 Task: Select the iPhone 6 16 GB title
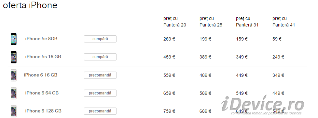click(x=41, y=75)
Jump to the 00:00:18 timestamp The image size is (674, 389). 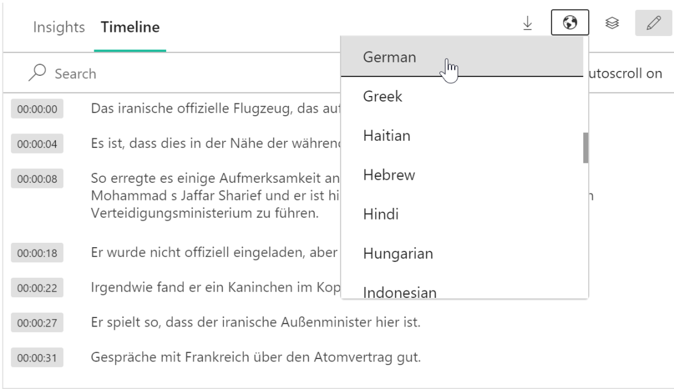click(x=37, y=254)
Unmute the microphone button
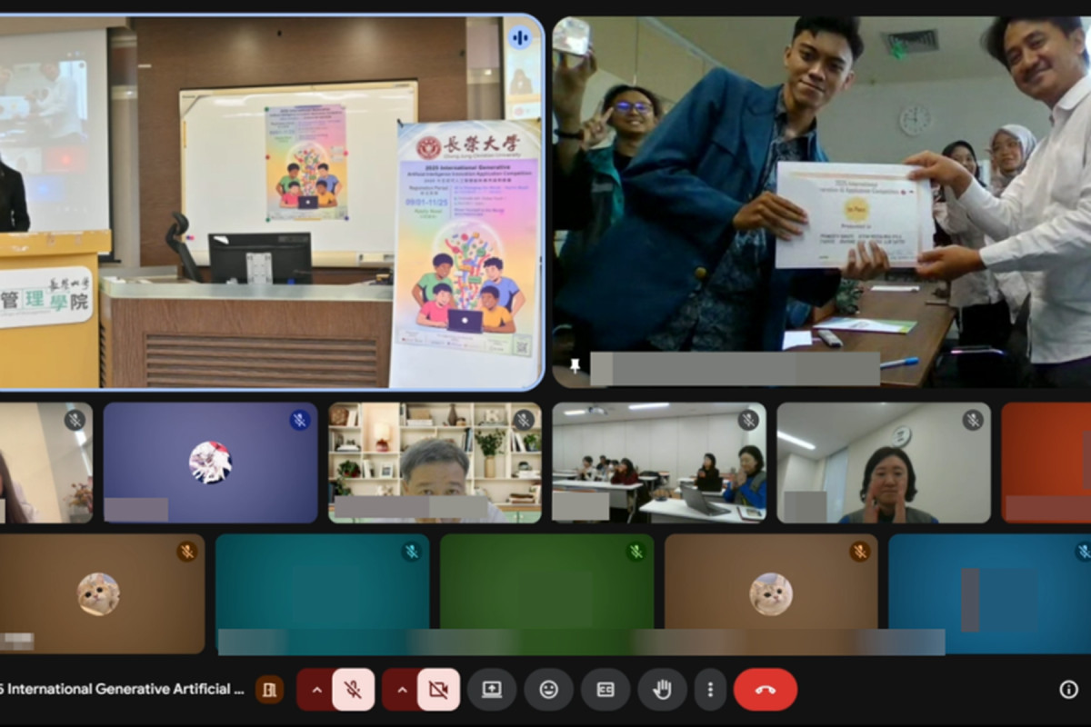This screenshot has height=727, width=1091. pos(353,690)
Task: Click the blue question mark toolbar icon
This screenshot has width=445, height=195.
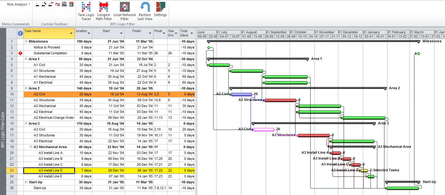Action: point(57,4)
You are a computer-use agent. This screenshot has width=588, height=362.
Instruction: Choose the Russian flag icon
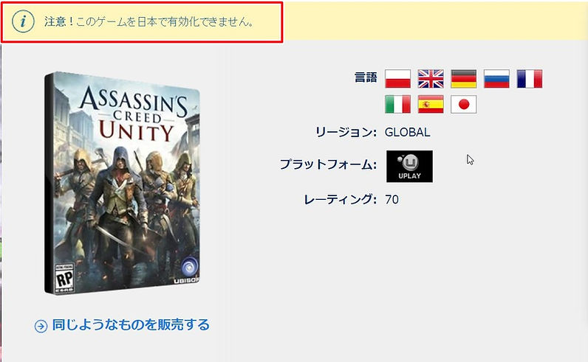tap(496, 79)
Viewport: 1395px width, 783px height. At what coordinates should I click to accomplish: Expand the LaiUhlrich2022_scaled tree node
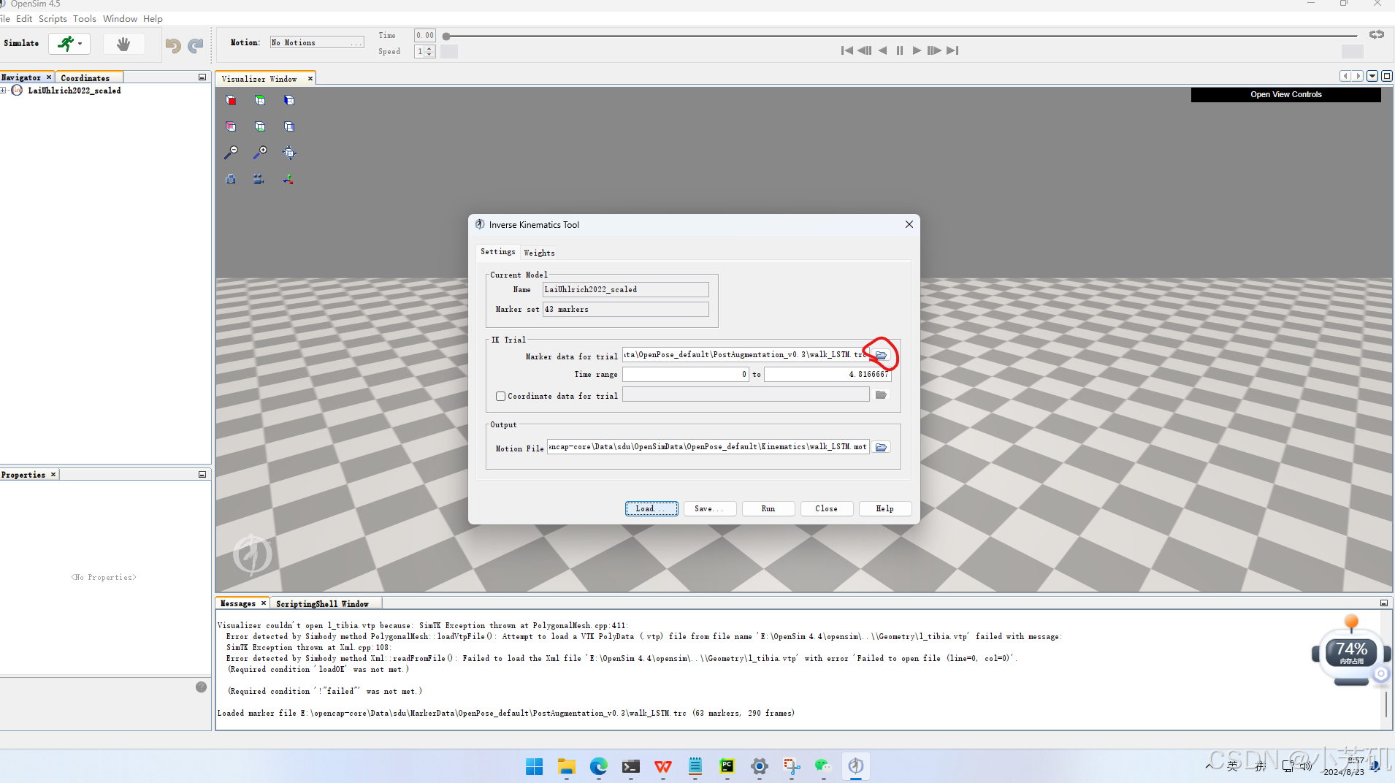[x=4, y=90]
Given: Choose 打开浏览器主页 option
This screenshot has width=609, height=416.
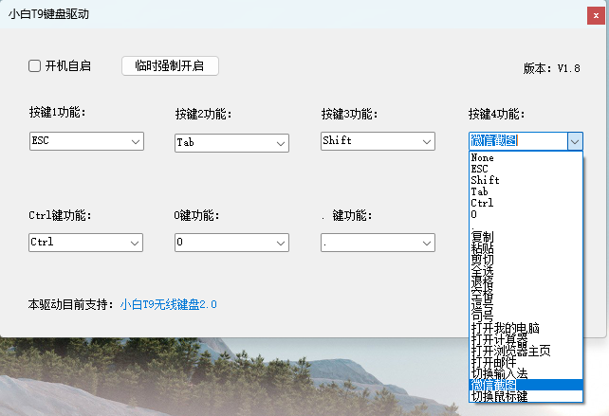Looking at the screenshot, I should point(526,351).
-------------------------
= Challenge =
Reproduce the rows verbatim, from the line containing "You are a computer-use" through the last row, and omit the pictures.

= Solved problem =
You are a computer-use agent. This screenshot has width=588, height=362.
Instruction: Choose the Russian flag icon
tap(496, 79)
Viewport: 1395px width, 783px height. At what coordinates should I click to accomplish: Expand the LaiUhlrich2022_scaled tree node
[x=4, y=90]
Given: Choose 打开浏览器主页 option
This screenshot has width=609, height=416.
Looking at the screenshot, I should point(526,351).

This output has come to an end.